**EXERCISE REQUIREMENTS:**
- a) Rewrite the text on green hydrogen from "Thus, the Brazilian" to "the solar spectrum.", substituting "tungsten" for "molybdenum".
- b) Resume the text on green hydrogen, picking up after its final sentence.

**TEXT PASSAGE:**
┄┄┄┄┄┄┄┄┄┄

A team of scientists from Brazilian institutions has increased by about 30 times the capacity of a semiconductor material to produce hydrogen by means of water photolysis, a process that consists of dividing the water molecule using light as the only source of energy. The advance contributes to the development of efficient ways to generate green hydrogen, which is the fuel produced using renewable and clean energy.
For photolysis to take place, it is necessary to have photocatalysts suspended in water. A photocatalyst is a semiconductor capable of absorbing light and, from there, generating the charges (electrons and holes) that are necessary to dissociate water molecules (H2O) into hydrogen (H2) and oxygen (O2) though oxidation and reduction reactions. Furthermore, the material must be stable in an aqueous environment.
“Strontium titanate (SrTiO3) is one of the main semiconductor materials applied to photolysis for the production of green hydrogen, as it meets the physicochemical requirements for oxidizing and reducing the water molecule,” says Professor Renato Vitalino Gonçalves (IFSC-USP) , corresponding author of the article that reports this research in ACS Applied Energy Materials. “However, this material has some intrinsic characteristics that limit its photocatalytic potential, such as, for example, its wide bandgap of ~3.2 eV, which restricts its optical absorption to the UV region, which corresponds to only 4% of the solar spectrum”, completes the scientist. Another limitation of this material, common to all semiconductors, is the rapid recombination of electrons and holes, which prevents these charges from flowing freely and promoting oxidation and reduction reactions.
Thus, the Brazilian team, led by Professor Gonçalves, decided to modify strontium titanate to increase its efficiency in photolysis. Initially, the researchers doped the semiconductor with the transition metal molybdenum (Mo) and obtained disaggregated cubic particles with well-defined faces. The unconventional dopant was responsible for making the material capable of absorbing light in the visible region, which represents around 43% of the solar spectrum.

┄┄┄┄┄┄┄┄┄┄

**EXTRACTED ENTRIES:**
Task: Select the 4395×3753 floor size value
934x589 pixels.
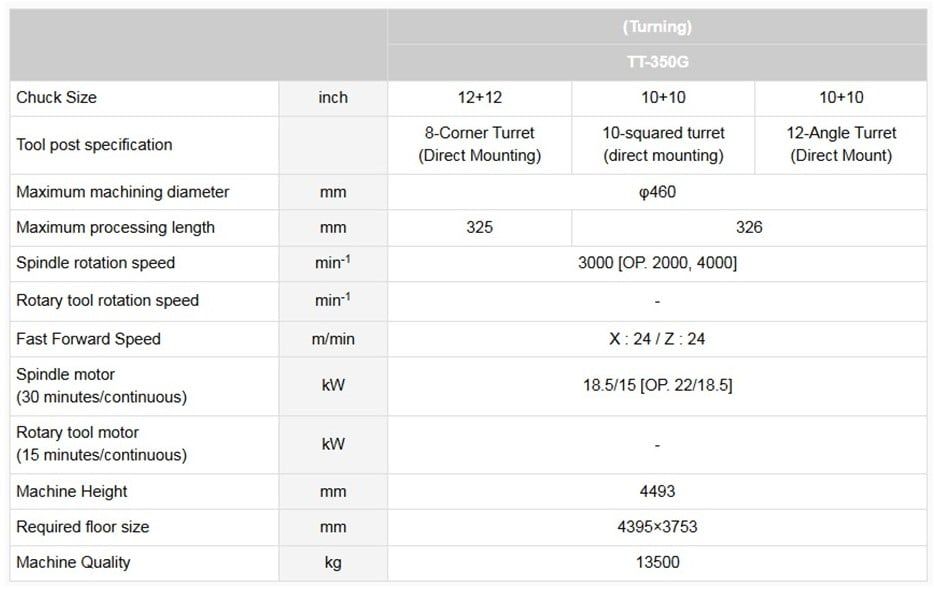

┄┄┄┄┄┄┄┄┄┄

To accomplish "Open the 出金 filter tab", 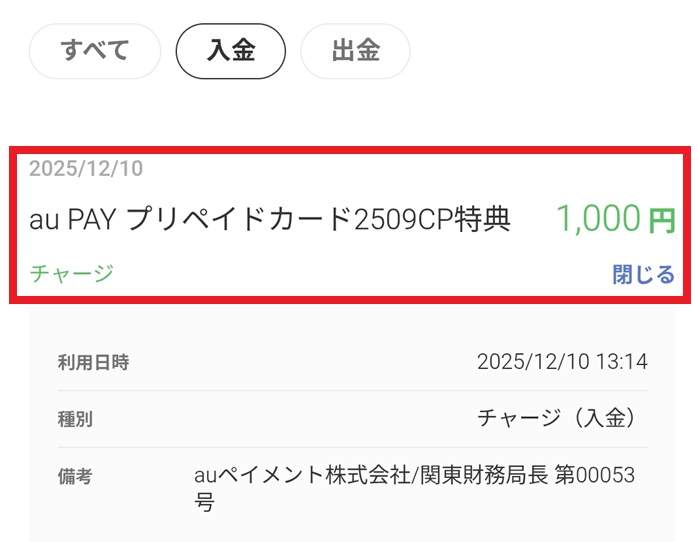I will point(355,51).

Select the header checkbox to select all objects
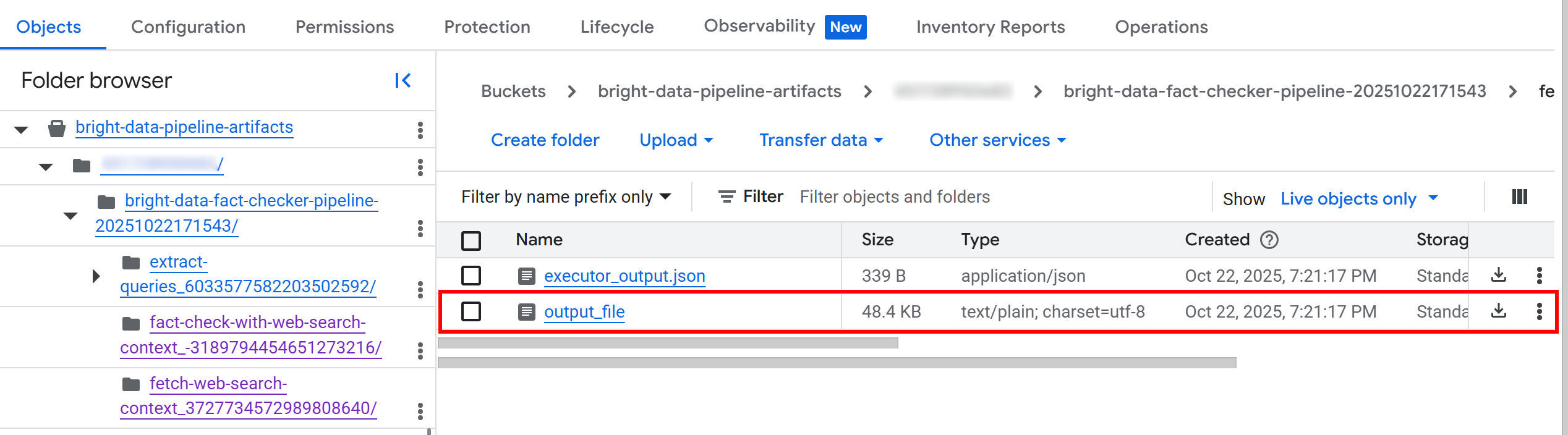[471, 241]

┄┄┄┄┄┄┄┄┄┄

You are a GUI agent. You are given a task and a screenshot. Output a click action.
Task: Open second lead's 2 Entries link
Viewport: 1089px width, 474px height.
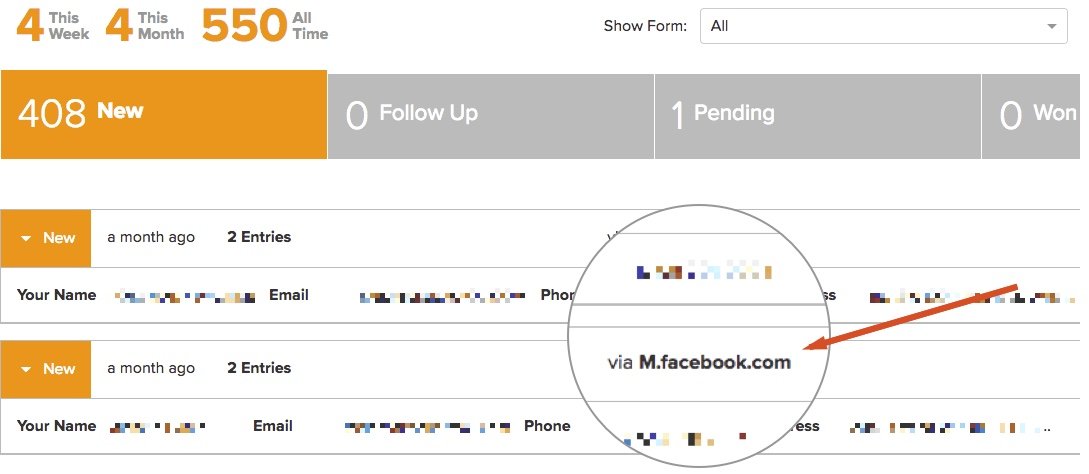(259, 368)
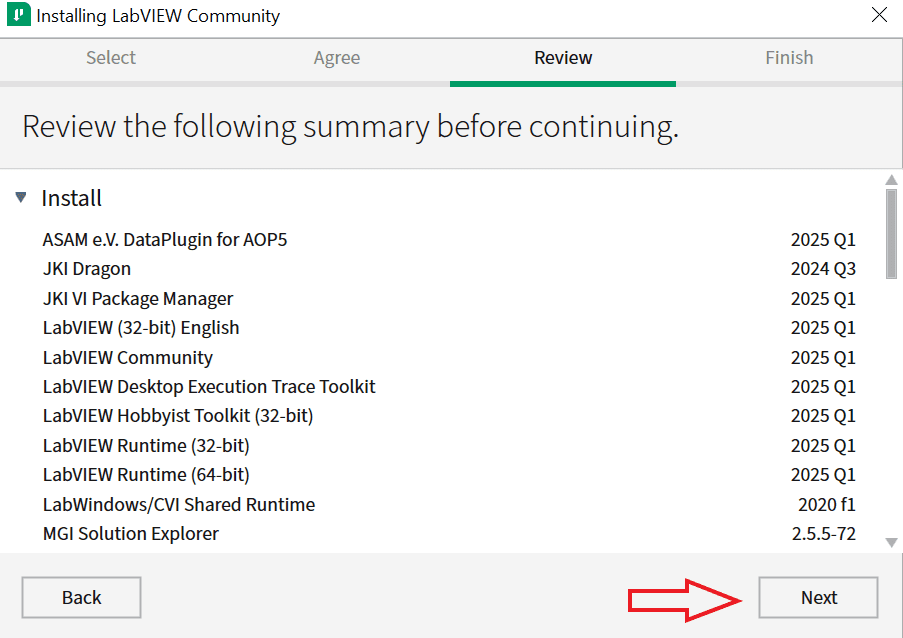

┄┄┄┄┄┄┄┄┄┄

**THE RESULTS:**
- a)
Thus, the Brazilian team, led by Professor Gonçalves, decided to modify strontium titanate to increase its efficiency in photolysis. Initially, the researchers doped the semiconductor with the transition metal tungsten (Mo) and obtained disaggregated cubic particles with well-defined faces. The unconventional dopant was responsible for making the material capable of absorbing light in the visible region, which represents around 43% of the solar spectrum.

- b)
In a second moment, the authors of the work deposited nickel nanoparticles of around 2 nm on the surface of the particles. The result was a junction of two types of semiconductors: Mo:SrTiO3, n-type, and NiO@Ni(OH)2, p-type. “In this new configuration, the photogenerated holes are directed to the NiO@Ni(OH)2 structure, while the electrons migrate to the Mo:SrTiO3 surface, resulting in better charge separation and, consequently, a reduction in the recombination rate of electrons and holes”, explains Gonçalves.
The photocatalysts were placed in suspension in an aqueous solution with 20% methanol as a sacrificial agent – a widely used strategy to increase hydrogen production and also generate high-value by-products for the chemical industry. “When mixed with water, which oxidation is slow, this alcohol is preferentially oxidized”, says Professor Gonçalves. “Even though, the H2 is produced from the reduction of the water molecule and not as a by-product of methanol oxidation”, he adds.
By increasing the absorption of light and decreasing the loss of photogenerated charges, the enhanced material presented an excellent result in the production of hydrogen by photolysis: an increase of its photocatalytic activity of about 30 times compared with the pure semiconductor.
Brazilian scientific cooperation
This scientific work was led by Professor Renato Vitalino Gonçalves, who coordinates the Nanomaterials and Advanced Ceramics Group (NaCA) and the Artificial Photosynthesis and Nanomaterials Laboratory (LAPNano) at IFSC-USP. The synthesis of materials and the study of their structural, optical and electronic properties, as well as their photocatalytic performance for the production of green hydrogen were developed at IFSC-USP, within the doctoral research of Higor Andrade Centurion, supervised by Professor Gonçalves.
The identification and characterization of the nickel nanoparticles in the material was carried out in collaboration with a team from UFABC and LNNano-CNPEM, formed by Professor Flávio Leandro de Souza, postdoctoral student Ingrid Rodriguez-Gutierrez and researcher Jefferson Bettini. In collaboration with Professor Liane M. Rossi (IQ-USP), nickel was quantified using the flame atomic absorption spectroscopy technique.
In addition, with the collaboration of Professor Heberton Wender (UFMS) it was possible to carry out photoluminescence measurements that corroborated the suppression of recombination of charges photogenerated by the formation of the p – n junction.
Finally, computer simulations that made it possible to understand the behavior of the materials were carried out with Professor Matheus M. Ferrer, from UFPel, and Master’s student Lucas Gabriel Rabelo, from IFSC-USP, who also received guidance from Professor Gonçalves.
The work was funded mainly by the São Paulo research foundation (FAPESP) and, through the RCGI, by FAPESP/Shell. It also had financial support from the research foundation of Rio Grande do Sul (FAPERGS).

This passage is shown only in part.